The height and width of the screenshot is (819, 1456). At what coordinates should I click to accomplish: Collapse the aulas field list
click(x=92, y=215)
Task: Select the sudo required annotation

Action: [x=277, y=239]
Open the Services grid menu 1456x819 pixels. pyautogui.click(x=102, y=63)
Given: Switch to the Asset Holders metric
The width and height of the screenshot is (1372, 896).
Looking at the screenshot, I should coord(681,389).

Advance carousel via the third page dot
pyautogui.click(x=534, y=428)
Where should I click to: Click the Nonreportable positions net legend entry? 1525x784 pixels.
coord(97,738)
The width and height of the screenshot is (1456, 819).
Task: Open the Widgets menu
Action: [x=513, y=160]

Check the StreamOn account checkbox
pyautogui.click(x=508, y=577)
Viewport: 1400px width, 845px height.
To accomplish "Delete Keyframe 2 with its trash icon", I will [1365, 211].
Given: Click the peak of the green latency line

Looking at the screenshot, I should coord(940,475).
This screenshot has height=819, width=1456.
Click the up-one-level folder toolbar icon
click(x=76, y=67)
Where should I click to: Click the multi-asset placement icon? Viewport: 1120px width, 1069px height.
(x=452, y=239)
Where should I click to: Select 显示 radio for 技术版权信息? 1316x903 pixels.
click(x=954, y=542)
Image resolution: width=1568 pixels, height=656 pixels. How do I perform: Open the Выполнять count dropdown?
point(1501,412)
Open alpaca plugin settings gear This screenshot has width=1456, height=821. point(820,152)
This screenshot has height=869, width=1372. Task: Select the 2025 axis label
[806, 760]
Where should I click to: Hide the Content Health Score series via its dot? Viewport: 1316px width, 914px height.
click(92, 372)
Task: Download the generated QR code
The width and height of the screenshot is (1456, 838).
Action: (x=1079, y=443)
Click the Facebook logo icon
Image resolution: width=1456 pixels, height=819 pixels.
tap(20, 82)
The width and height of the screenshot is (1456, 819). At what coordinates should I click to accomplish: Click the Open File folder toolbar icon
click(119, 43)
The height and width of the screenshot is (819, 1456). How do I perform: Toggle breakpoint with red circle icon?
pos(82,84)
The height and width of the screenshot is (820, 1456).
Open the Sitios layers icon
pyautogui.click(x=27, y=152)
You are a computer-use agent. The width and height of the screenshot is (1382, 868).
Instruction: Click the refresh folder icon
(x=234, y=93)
****************
What is needed: With the line that contains "The width and height of the screenshot is (1456, 819). At" as your start, reproduce the data above exactly through its last line, and nothing before that start.

Exercise output:
The width and height of the screenshot is (1456, 819). At what coordinates should I click to accomplish: Click the Open File folder toolbar icon
click(119, 43)
The height and width of the screenshot is (819, 1456). How do I perform: Toggle breakpoint with red circle icon?
pos(82,84)
The height and width of the screenshot is (820, 1456).
Open the Sitios layers icon
pyautogui.click(x=27, y=152)
You are a computer-use agent. The width and height of the screenshot is (1382, 868).
Instruction: Click the refresh folder icon
(x=234, y=93)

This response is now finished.